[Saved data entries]

+ + +

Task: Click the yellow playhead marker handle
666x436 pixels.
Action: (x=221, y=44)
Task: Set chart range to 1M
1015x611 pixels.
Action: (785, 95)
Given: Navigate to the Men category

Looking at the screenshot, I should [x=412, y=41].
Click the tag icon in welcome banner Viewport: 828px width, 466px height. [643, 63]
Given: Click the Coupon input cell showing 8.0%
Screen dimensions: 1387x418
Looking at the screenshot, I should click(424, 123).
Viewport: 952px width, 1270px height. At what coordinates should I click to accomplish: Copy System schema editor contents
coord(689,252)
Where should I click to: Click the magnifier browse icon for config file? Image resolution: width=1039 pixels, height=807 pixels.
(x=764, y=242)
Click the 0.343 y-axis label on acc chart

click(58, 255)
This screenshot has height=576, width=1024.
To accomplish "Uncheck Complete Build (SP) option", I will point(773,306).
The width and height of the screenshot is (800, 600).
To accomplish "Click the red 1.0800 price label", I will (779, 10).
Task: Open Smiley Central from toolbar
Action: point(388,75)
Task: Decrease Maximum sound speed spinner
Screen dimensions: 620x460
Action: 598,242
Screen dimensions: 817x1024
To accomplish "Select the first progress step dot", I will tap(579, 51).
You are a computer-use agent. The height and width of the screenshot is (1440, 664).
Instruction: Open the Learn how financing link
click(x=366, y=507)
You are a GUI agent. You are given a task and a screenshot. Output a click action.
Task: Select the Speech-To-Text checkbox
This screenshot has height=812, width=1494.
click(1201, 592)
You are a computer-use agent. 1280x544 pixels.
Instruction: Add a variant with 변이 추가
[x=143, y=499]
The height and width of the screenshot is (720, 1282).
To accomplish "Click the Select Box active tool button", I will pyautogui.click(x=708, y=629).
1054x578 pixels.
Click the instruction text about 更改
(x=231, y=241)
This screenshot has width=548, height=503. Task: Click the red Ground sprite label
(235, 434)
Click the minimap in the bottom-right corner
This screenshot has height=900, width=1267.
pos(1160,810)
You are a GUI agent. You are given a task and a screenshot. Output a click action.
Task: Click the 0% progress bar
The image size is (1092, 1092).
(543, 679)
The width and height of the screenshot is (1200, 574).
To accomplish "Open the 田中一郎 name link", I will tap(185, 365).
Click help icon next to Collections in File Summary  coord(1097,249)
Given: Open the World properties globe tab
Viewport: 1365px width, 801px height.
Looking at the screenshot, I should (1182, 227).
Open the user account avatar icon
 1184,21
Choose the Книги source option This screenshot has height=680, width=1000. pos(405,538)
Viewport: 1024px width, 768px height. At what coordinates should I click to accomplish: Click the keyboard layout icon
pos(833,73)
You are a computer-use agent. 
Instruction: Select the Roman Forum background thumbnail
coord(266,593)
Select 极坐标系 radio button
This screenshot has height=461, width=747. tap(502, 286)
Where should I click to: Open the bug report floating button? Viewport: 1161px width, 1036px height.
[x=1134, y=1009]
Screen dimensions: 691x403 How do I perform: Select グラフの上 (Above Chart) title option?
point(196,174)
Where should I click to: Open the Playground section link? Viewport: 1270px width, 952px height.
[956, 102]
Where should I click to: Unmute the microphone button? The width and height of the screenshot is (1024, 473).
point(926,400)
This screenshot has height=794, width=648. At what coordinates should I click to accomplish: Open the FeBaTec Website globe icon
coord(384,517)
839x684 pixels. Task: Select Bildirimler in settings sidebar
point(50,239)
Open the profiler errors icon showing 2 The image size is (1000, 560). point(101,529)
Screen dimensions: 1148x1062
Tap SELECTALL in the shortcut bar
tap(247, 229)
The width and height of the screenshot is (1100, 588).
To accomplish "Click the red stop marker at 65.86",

+ + +

> Task objective
Each line from the one with "Where should I click to: Open the bug" through the last line of the records above must be retyped exactly, and no other line may be given.

> The answer
Where should I click to: Open the bug report floating button? Viewport: 1161px width, 1036px height.
[x=1134, y=1009]
Screen dimensions: 691x403 How do I perform: Select グラフの上 (Above Chart) title option?
point(196,174)
Where should I click to: Open the Playground section link? Viewport: 1270px width, 952px height.
[956, 102]
Where should I click to: Unmute the microphone button? The width and height of the screenshot is (1024, 473).
point(926,400)
This screenshot has height=794, width=648. At what coordinates should I click to accomplish: Open the FeBaTec Website globe icon
coord(384,517)
839x684 pixels. Task: Select Bildirimler in settings sidebar
point(50,239)
Open the profiler errors icon showing 2 The image size is (1000, 560). point(101,529)
Screen dimensions: 1148x1062
Tap SELECTALL in the shortcut bar
tap(247, 229)
The width and height of the screenshot is (1100, 588).
To accomplish "Click the red stop marker at 65.86",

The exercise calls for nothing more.